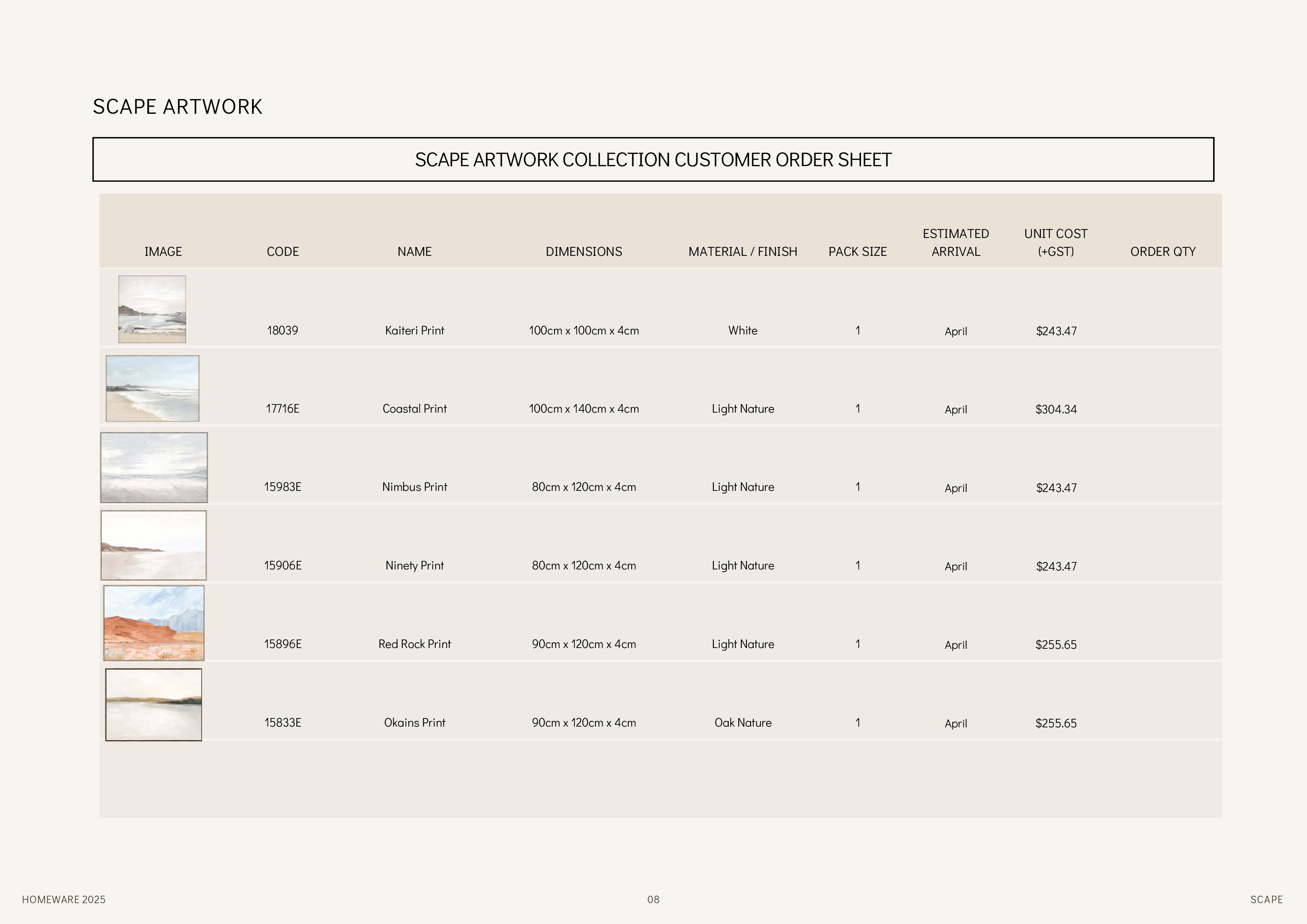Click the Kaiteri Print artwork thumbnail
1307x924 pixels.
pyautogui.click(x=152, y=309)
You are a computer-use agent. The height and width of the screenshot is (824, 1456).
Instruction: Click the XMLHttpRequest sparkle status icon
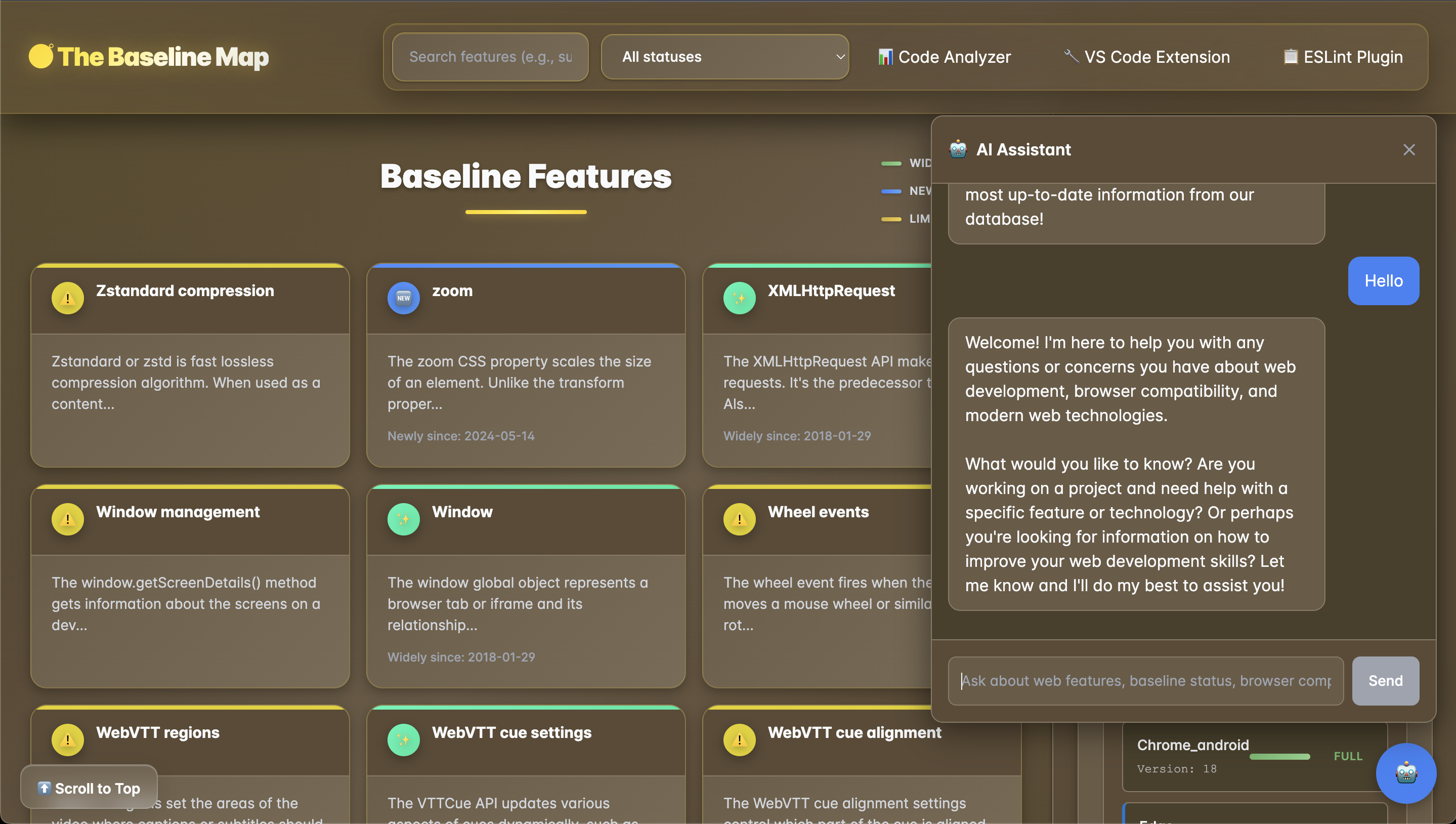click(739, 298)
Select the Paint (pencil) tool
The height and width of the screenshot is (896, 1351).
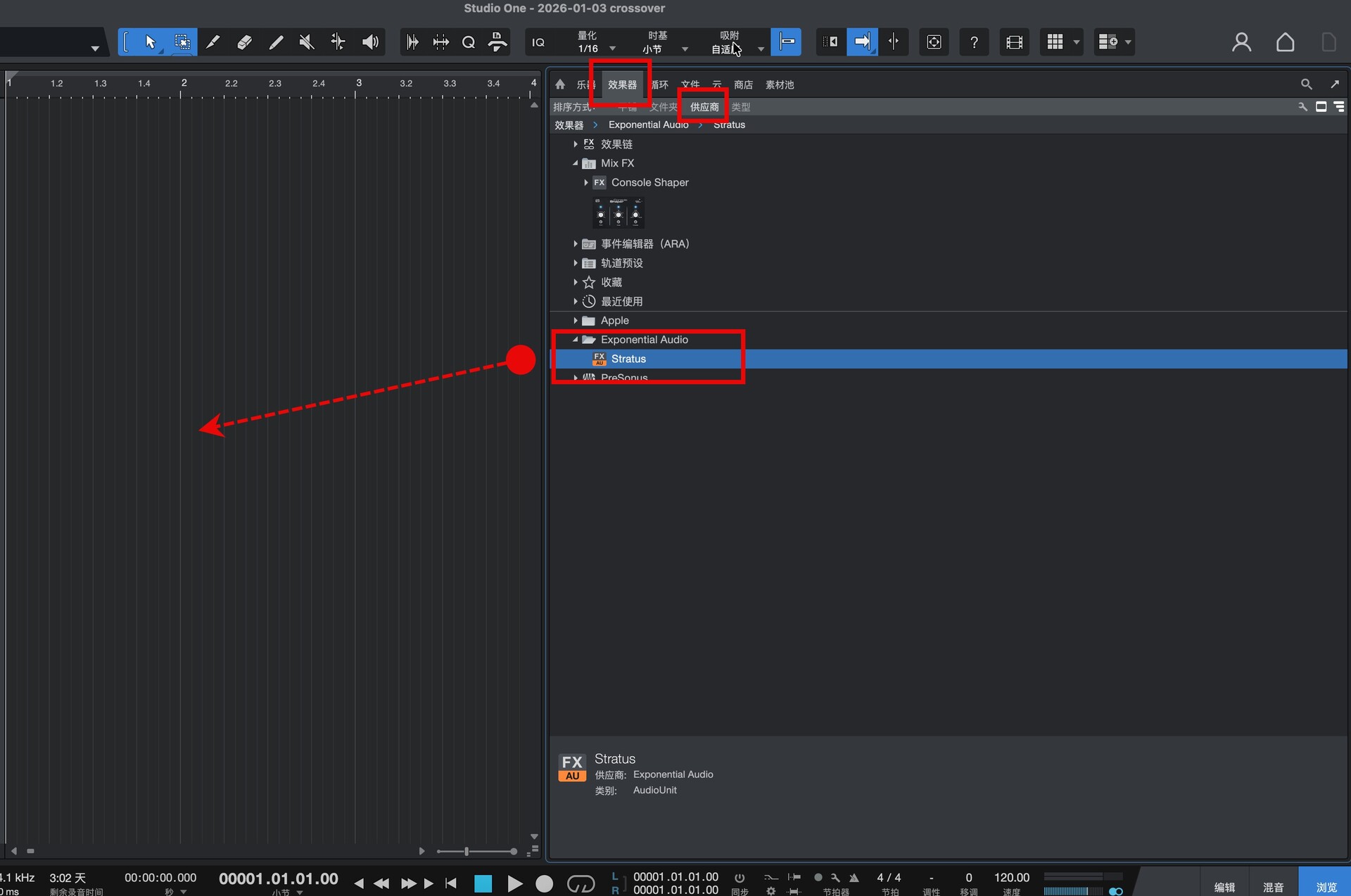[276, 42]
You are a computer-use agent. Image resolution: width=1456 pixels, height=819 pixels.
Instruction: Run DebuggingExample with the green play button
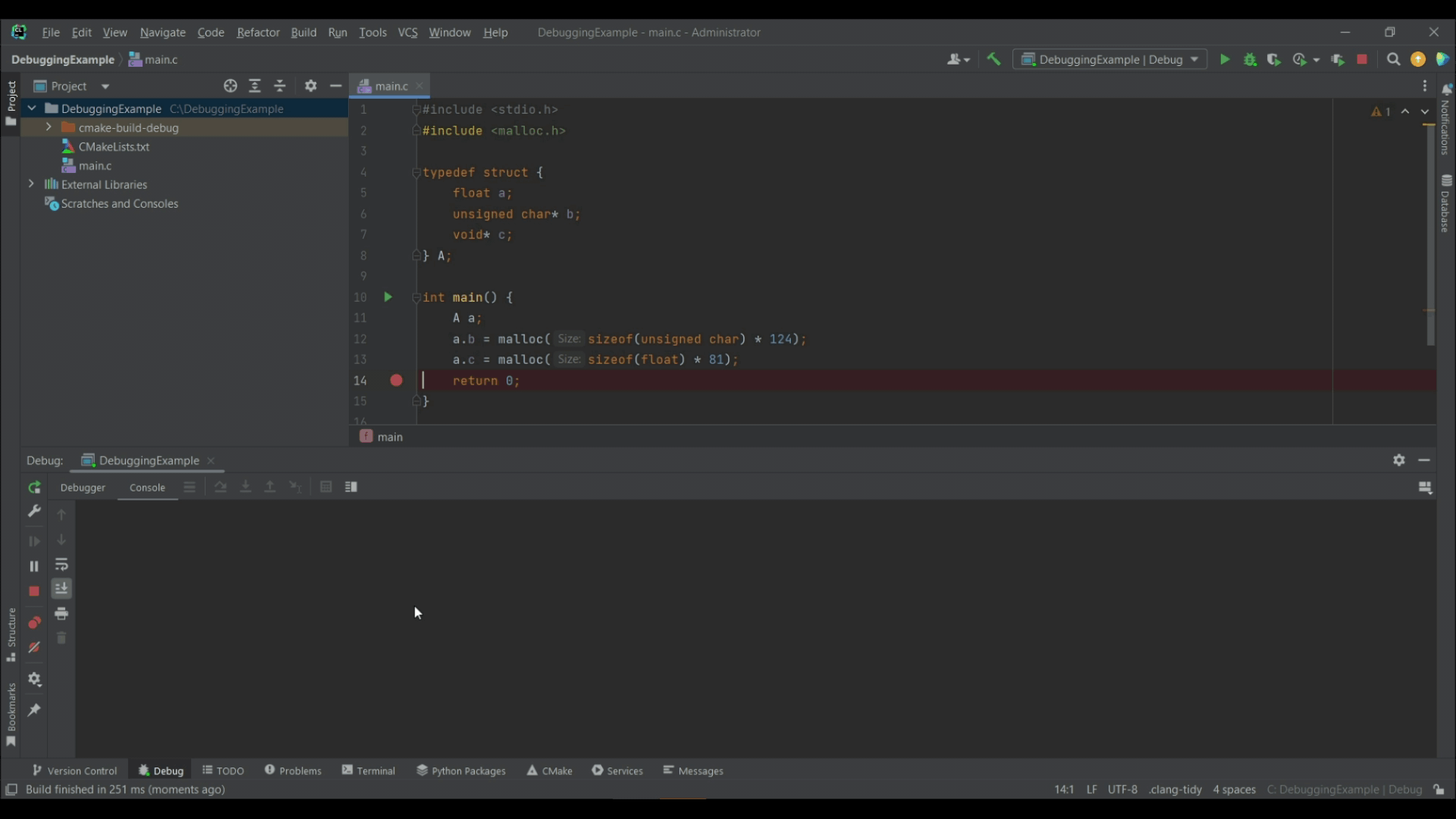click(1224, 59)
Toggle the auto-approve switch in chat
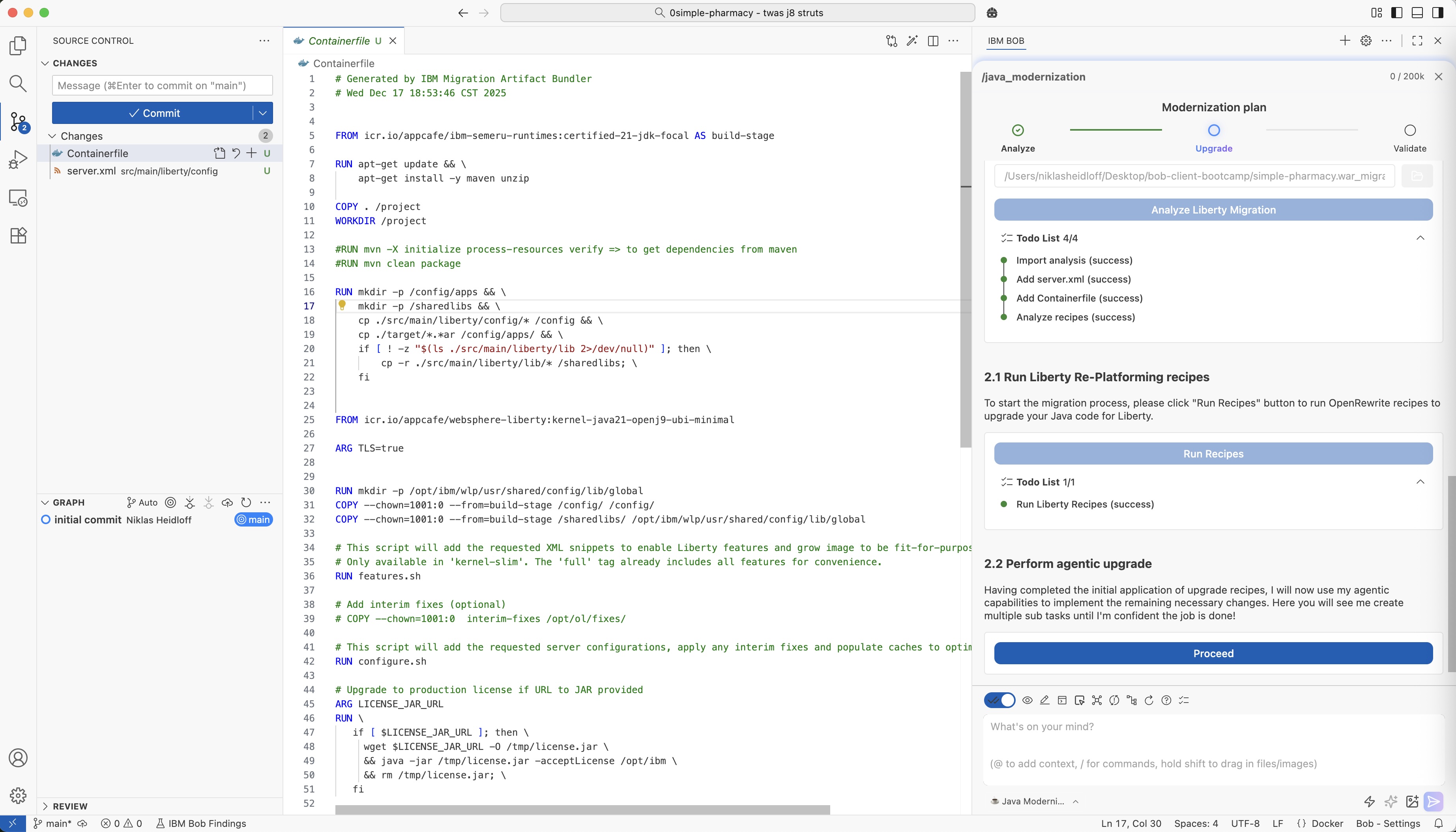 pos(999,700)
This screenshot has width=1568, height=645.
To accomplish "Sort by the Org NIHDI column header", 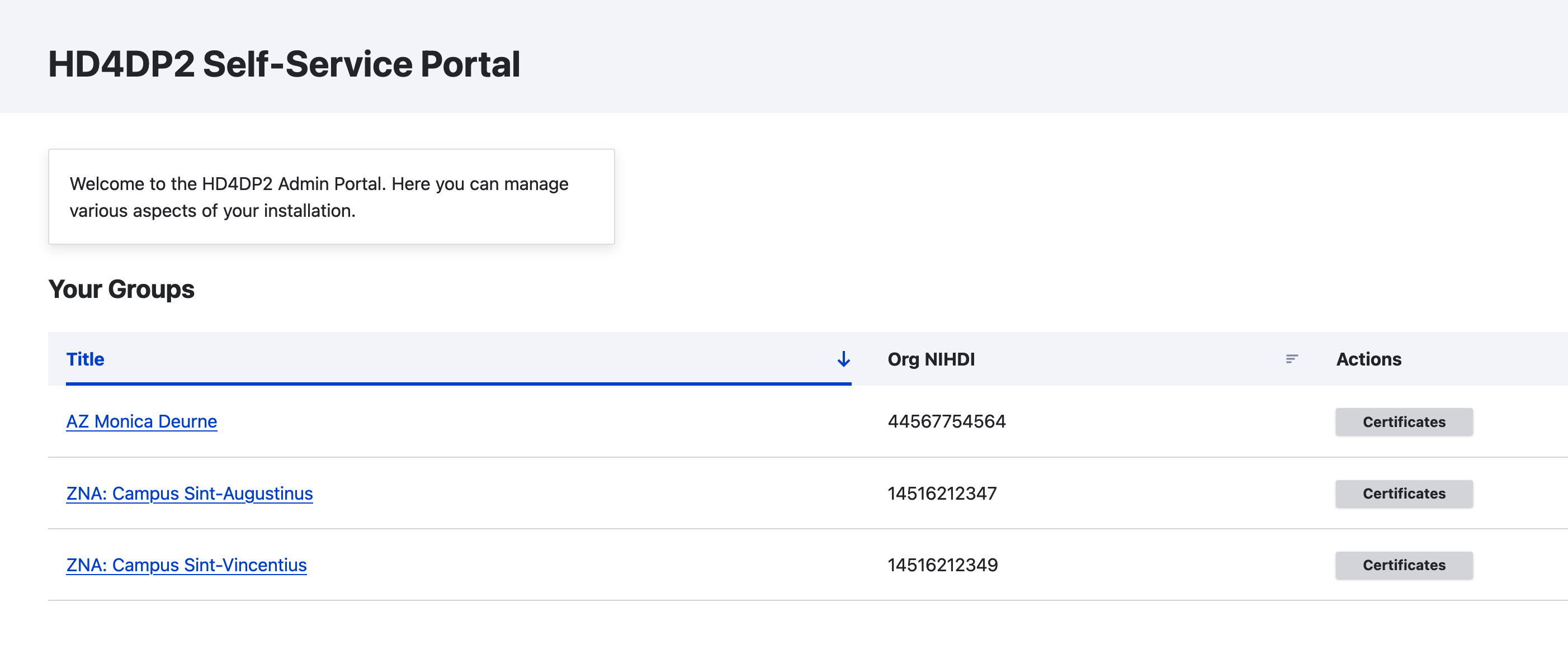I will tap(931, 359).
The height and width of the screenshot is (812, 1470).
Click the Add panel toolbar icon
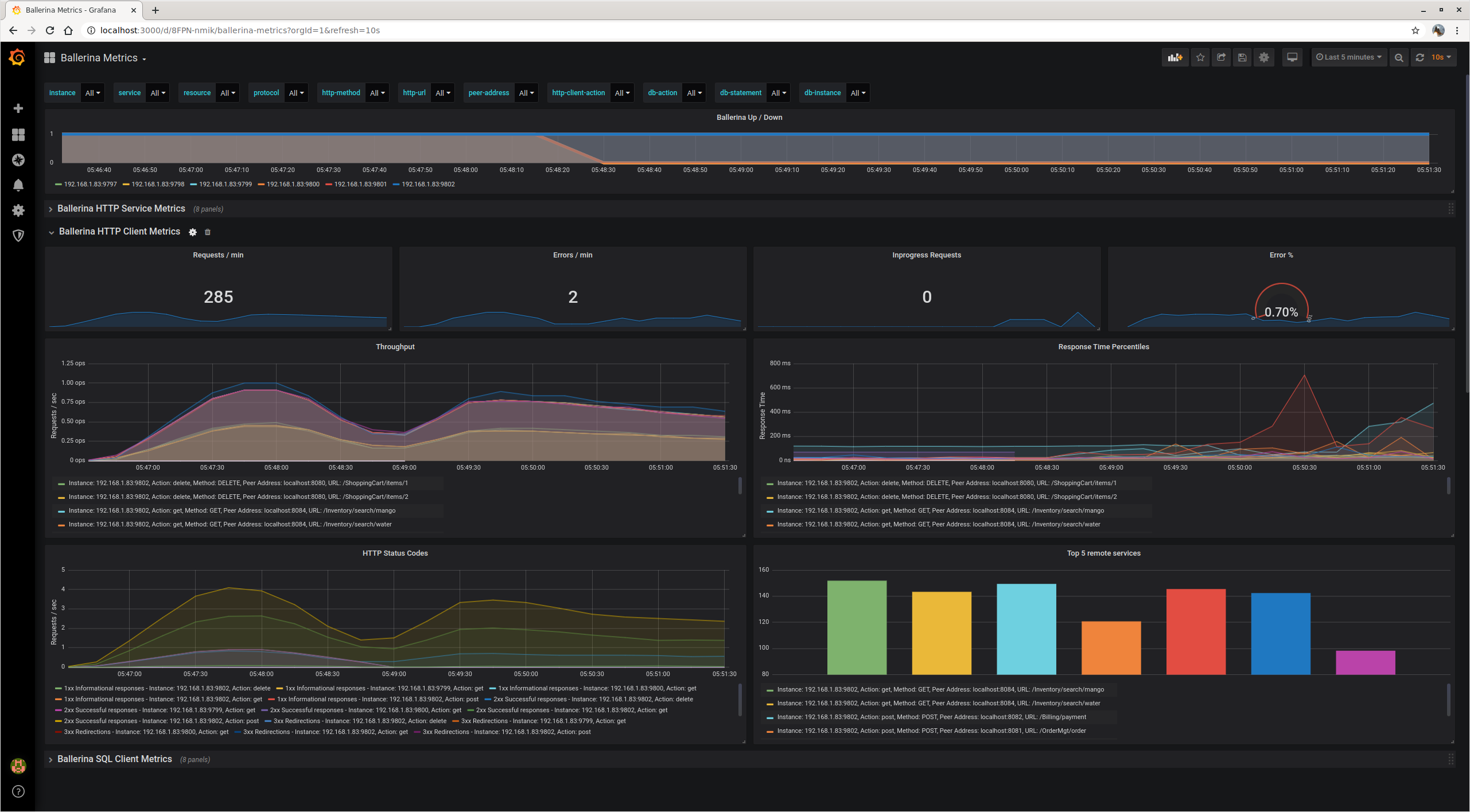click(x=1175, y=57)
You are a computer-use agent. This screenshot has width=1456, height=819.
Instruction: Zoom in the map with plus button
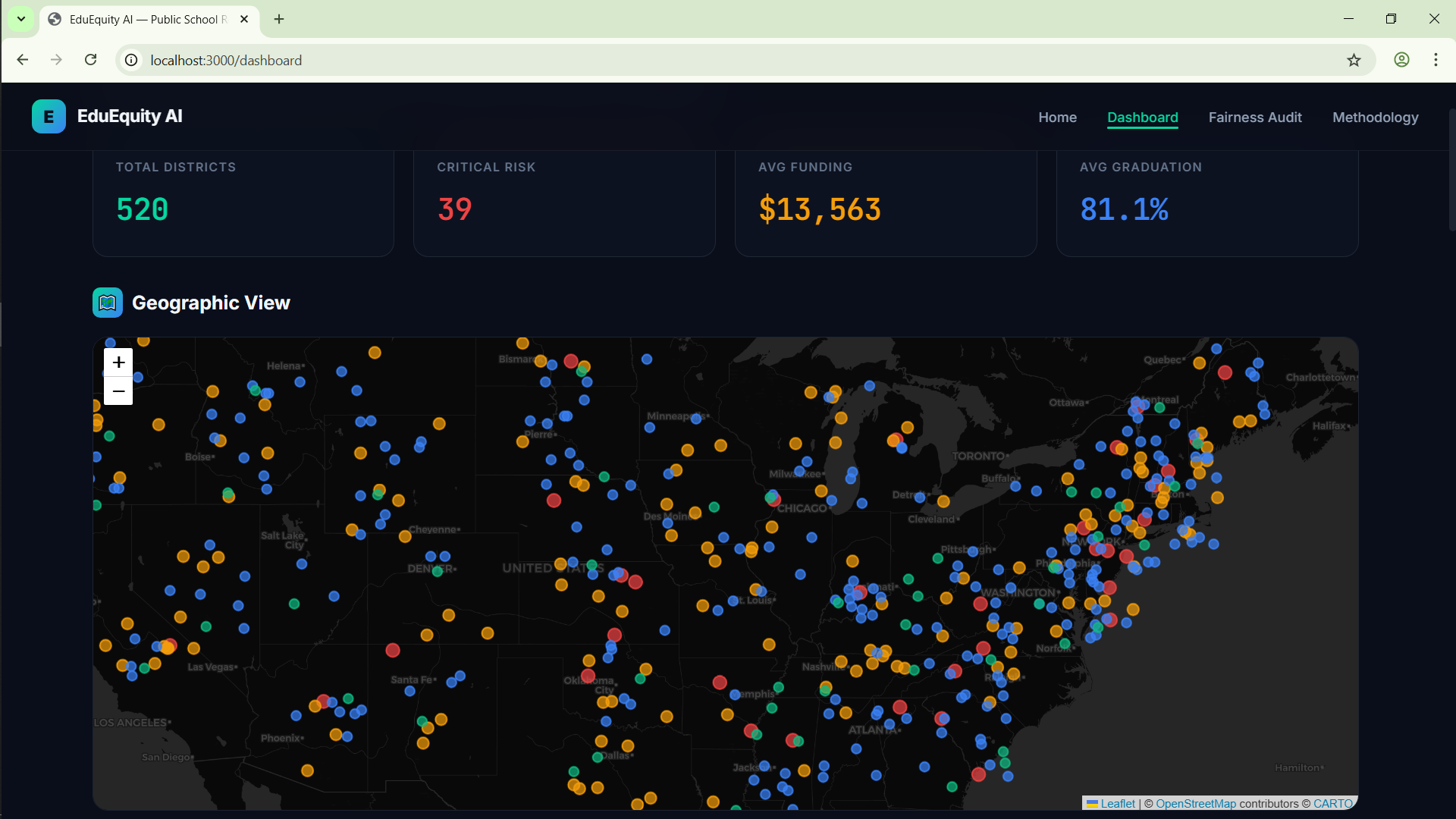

+++++

## [EXERCISE GOAL]
Among the records above, locate the line containing "You are a computer-use agent. The" and the line containing "You are a computer-use agent. Image", then transcribe exactly the lines starting at the first and ending at the second, with no pictures.

## [ANSWER]
You are a computer-use agent. The height and width of the screenshot is (824, 1456).
Instruction: Click the XMLHttpRequest sparkle status icon
click(739, 298)
Select the Paint (pencil) tool
The height and width of the screenshot is (896, 1351).
[276, 42]
You are a computer-use agent. Image resolution: width=1456 pixels, height=819 pixels.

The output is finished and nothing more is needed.